PROVIDED ENTRIES:
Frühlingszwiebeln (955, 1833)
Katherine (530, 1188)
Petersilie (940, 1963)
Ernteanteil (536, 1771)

---

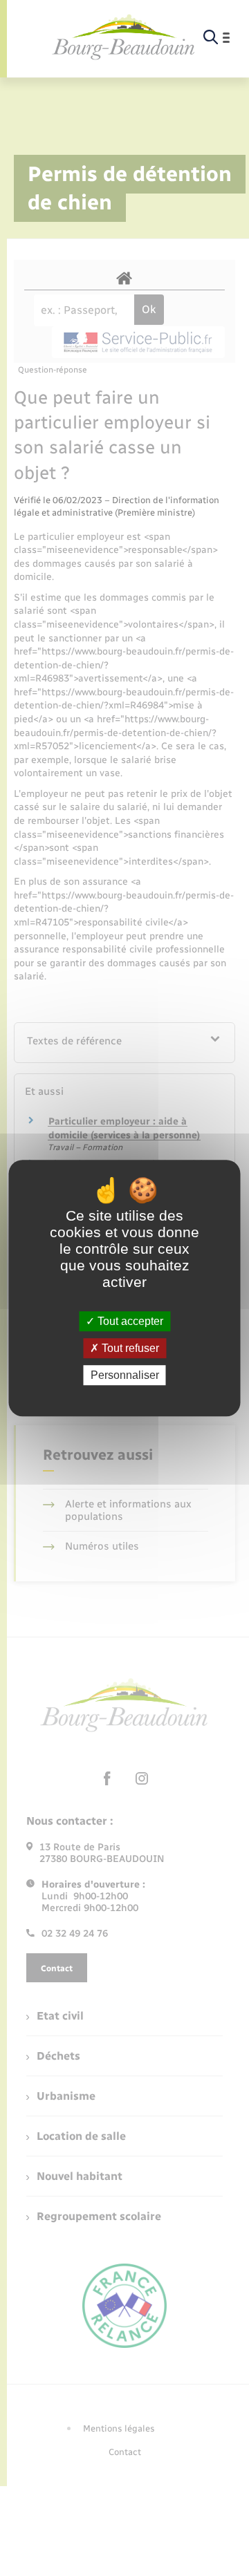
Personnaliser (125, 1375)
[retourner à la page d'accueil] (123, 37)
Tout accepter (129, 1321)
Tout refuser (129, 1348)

TASK DETAILS: Every line above from the line with "[retourner à la page d'accueil] (123, 37)" to the line with "Tout refuser (129, 1348)", both included, must be reproduced exactly, and no other line may appear.

OUTPUT BELOW:
[retourner à la page d'accueil] (123, 37)
Tout accepter (129, 1321)
Tout refuser (129, 1348)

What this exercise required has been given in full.